Все это обещает режиму мало приятного. Мировая конъюнктура цен на углеводороды вряд ли порадует Путина бурной положительной динамикой, а внутренние ресурсы для экономического роста можно изыскать, только сократив коррупционное давление на бизнес. Но способна ли на это система бюрократического управления, в основе которой лежит принцип «вседозволенность в обмен на лояльность»? Вопрос риторический. Значит, покупать поддержку избирателя станет не на что. А дальнейшее внедрение в частную жизнь россиян компьютеров и интернета будет неуклонно снижать мозгопромывочную эффективность федеральных телеканалов.
Для второго размежевания — между «европейцами» и «советскими традиционалистами» — наиболее важными показателями явились численность жителей населенного пункта, число персональных компьютеров на 100 домохозяйств, число малых предприятий на 10 тысяч человек и величина прожиточного минимума в конкретном субъекте федерации. Чем эти показатели выше, тем с большей готовностью избиратели голосуют за европейский путь развития страны. И, наоборот, такие характеристики, как доля живущих на пенсию и объем услуг связи на одного жителя, положительно связаны с голосованием за «советско-самобытный» сценарий. С первым показателем все ясно: от пожилого (или нетрудоспособного) человека, не имеющего другого дохода, кроме пенсии, трудно ожидать энтузиазма по отношению к призывам раскрепостить частную инициативу и предпринимательскую активность. А что касается объема услуг связи, то здесь, судя по всему, сказывается степень приобщенности к городской цивилизации. Ведь именно в провинции население больше пользуется услугами почты, телеграфа и междугородного телефона связи — в крупных городах эти каналы давно уже потеснены мобильной связью и интернетом.

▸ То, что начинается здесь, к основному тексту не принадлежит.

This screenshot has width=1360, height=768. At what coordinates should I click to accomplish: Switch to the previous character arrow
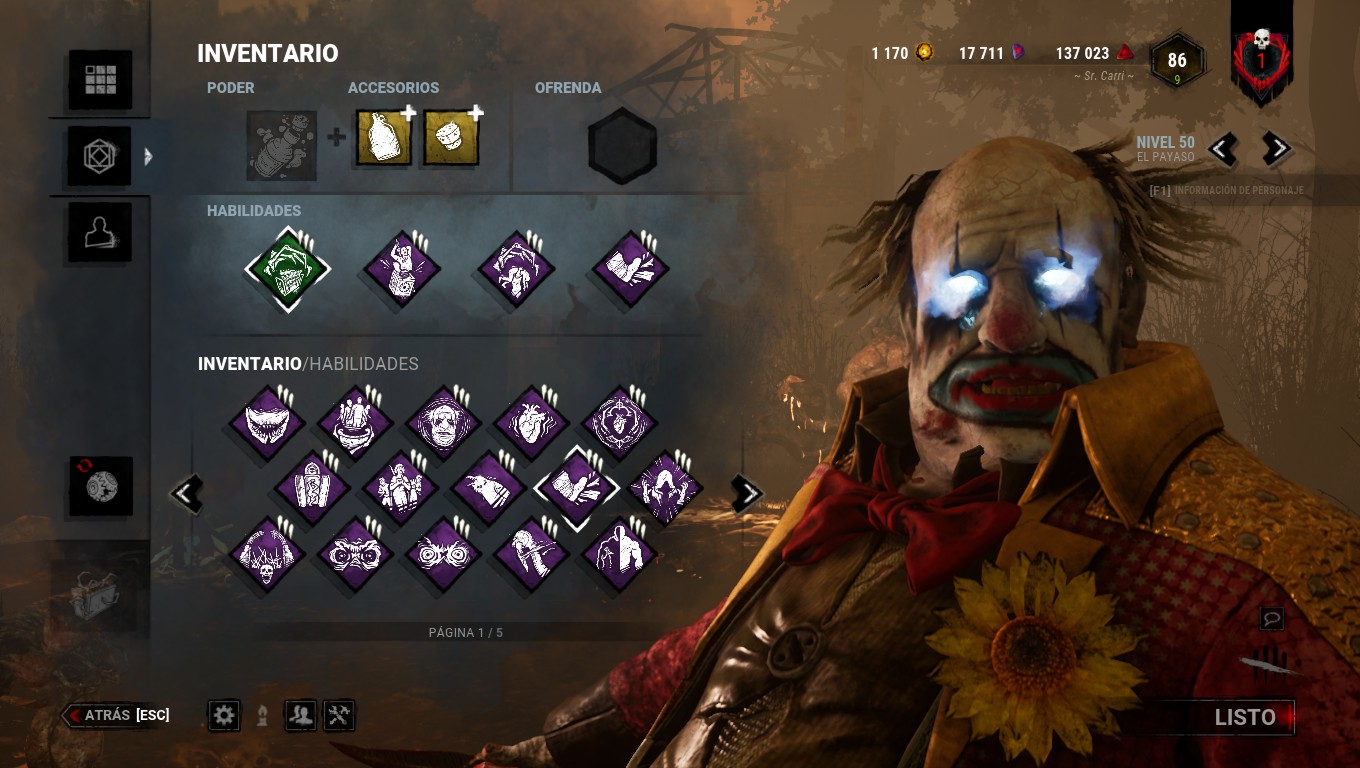pos(1222,149)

И, судя по всему, именно «европейско-самобытное» размежевание станет генератором дальнейшей поляризации политических сил. Даже если просто экстраполировать наблюдаемые сегодня тенденции, то можно предположить, что, с одной стороны, рост числа компьютеров у населения и экспансия мобильной связи усилят позиции «европейцев», а с другой, увеличение доли пенсионеров, а также отсутствие успехов в развитии малого бизнеса и повышении прожиточного минимума сработают в пользу «советских традиционалистов».
В любом случае впереди нас, скорее всего, ожидают постепенное ослабление первого, властно-общественного размежевания и выход на авансцену второго — между «европейским» и «советско-самобытным» путями развития. И это в какой-то мере действительно будет своего рода возвращение в «лихие девяностые»: точно такой вид имела тогда структура электоральных размежеваний.

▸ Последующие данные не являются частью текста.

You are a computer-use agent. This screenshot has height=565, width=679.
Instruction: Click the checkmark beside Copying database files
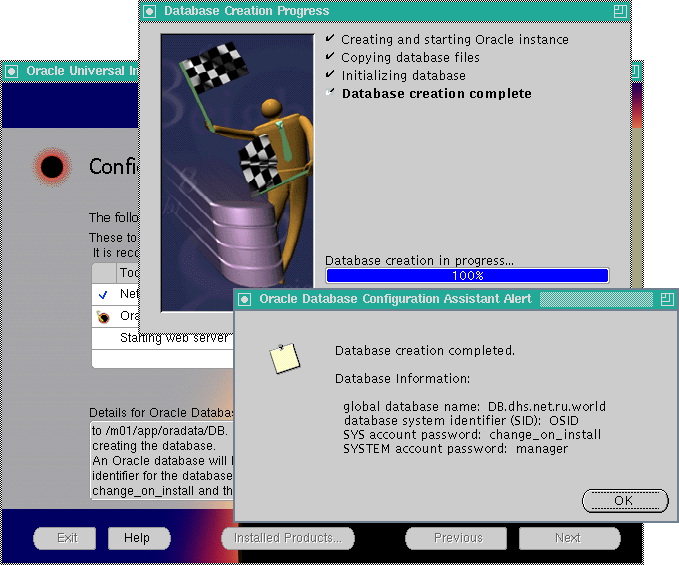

Выходит, правы те, кто в ходе президентской кампании запугивал население соответствующими страшилками? С чьей-то точки зрения, возможно, да. Но, с другой стороны, именно к этому ведут действия (и бездействие) самой нынешней власти. Консервируя свою политическую монополию, она перекрывает пути прочих вариантов развития событий.
Впрочем, ход истории всегда тернист. Но ему нет альтернативы — точнее, есть, но такая, которая вряд ли понравится хоть кому-нибудь.
Автор — руководитель отдела политологии фонда «Индем».